With that idea in mind, it occurs to me that we could help Gerard t'Hooft,
Nobel laureate in physics and the author of the site submitted here, by
sending him the best links that his site doesn't already have that would help
people learn more background for physics and physics proper. He surely hasn't
been able to find all the best links by himself.

[1] "It is my intention to search on the web where the really useful papers
and books are, preferably downloadable as well. This way, the costs of
becoming a theoretical physicist should not exceed much the price of a
computer with internet connection, a printer, and lots of paper and pens."

------
nirai
Thanks for this pointer!

Take a look at the awesome:
[http://theoreticalminimum.com/](http://theoreticalminimum.com/)

------
javajosh
Spot check of his links yielded a quite disappointing 100% failure rate: the
lecture notes he links to for "phenomenology" (which ordinary people would
call high energy physics) are all bad.[1]
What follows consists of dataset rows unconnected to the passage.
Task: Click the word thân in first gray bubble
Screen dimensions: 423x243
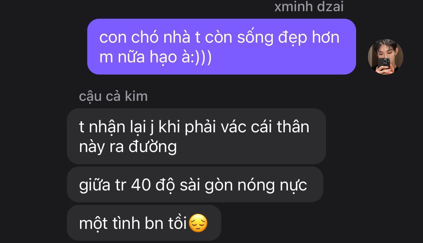Action: click(x=293, y=127)
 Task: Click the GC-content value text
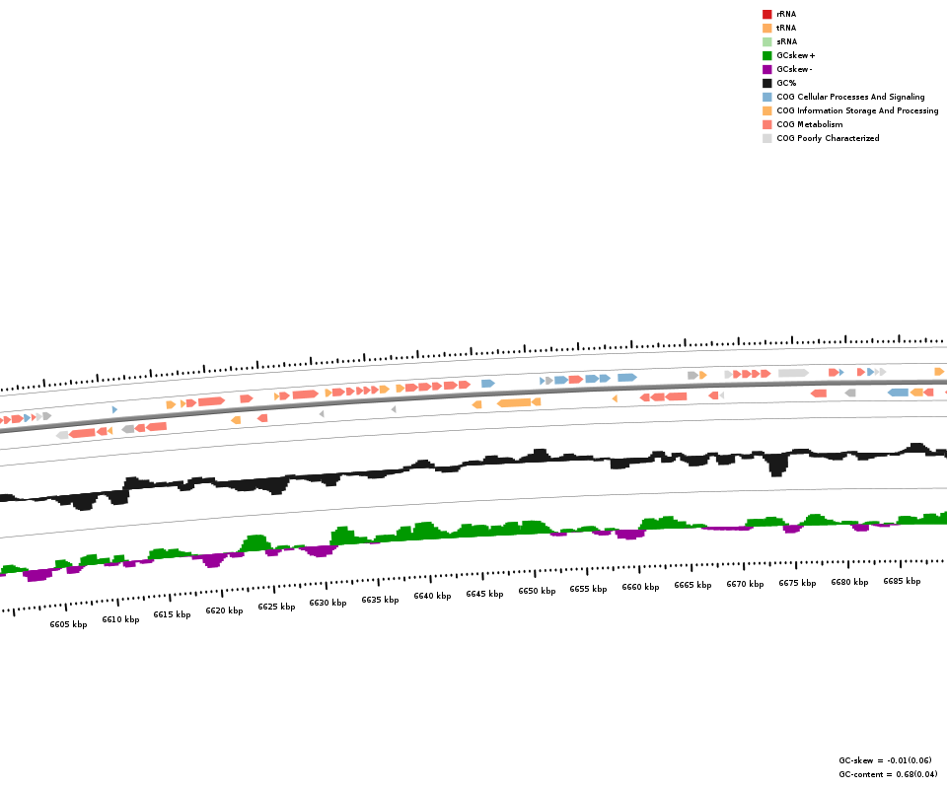click(x=888, y=774)

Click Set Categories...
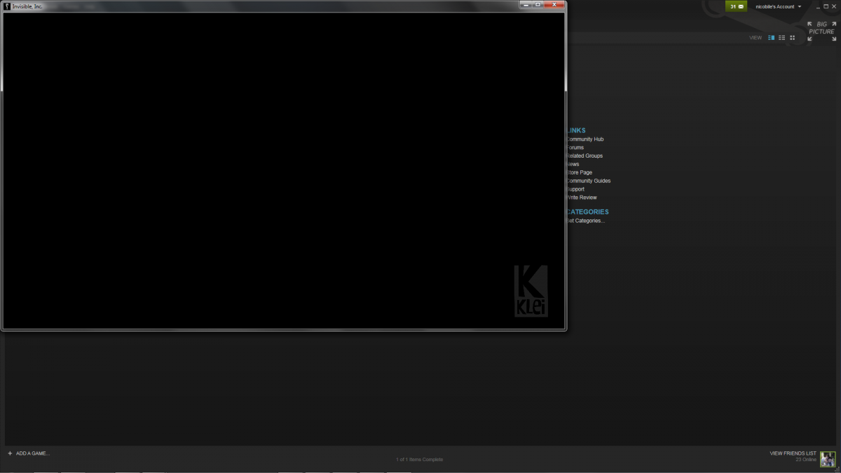(x=587, y=221)
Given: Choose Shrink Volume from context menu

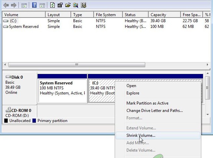Looking at the screenshot, I should tap(141, 135).
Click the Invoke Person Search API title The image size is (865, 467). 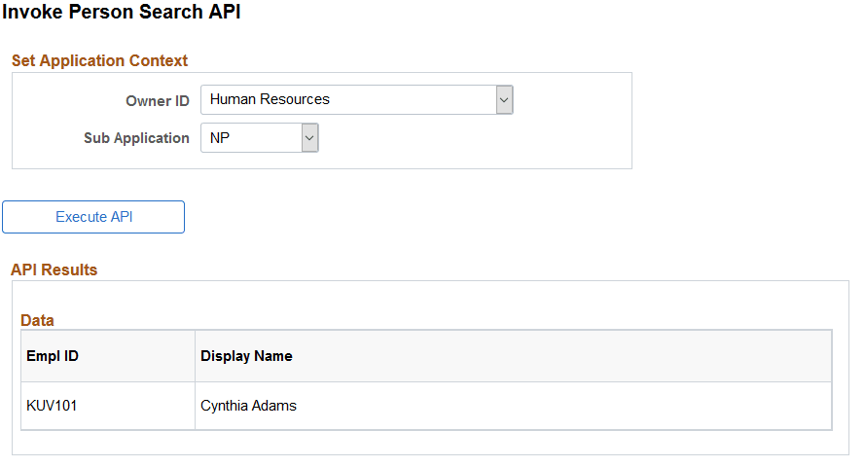pos(122,13)
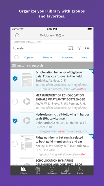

Also, I don't think you can discount the value of _community_ when studying
anything as fundamentally social as theoretical physics. Maybe a modern Gauss
could make his way to the edge of human understanding, and beyond, on his own,
but most of us need the insights and encouragement of our peers. I would say
that a smart, intrepid physicist should audit classes. Impress the professor
with your effort, earnestness, and ability, and there's no way you'd be kicked
out of class no matter what the rules say.

[1]
[http://www.staff.science.uu.nl/~Gadda001/goodtheorist/pheno....](http://www.staff.science.uu.nl/~Gadda001/goodtheorist/pheno.html)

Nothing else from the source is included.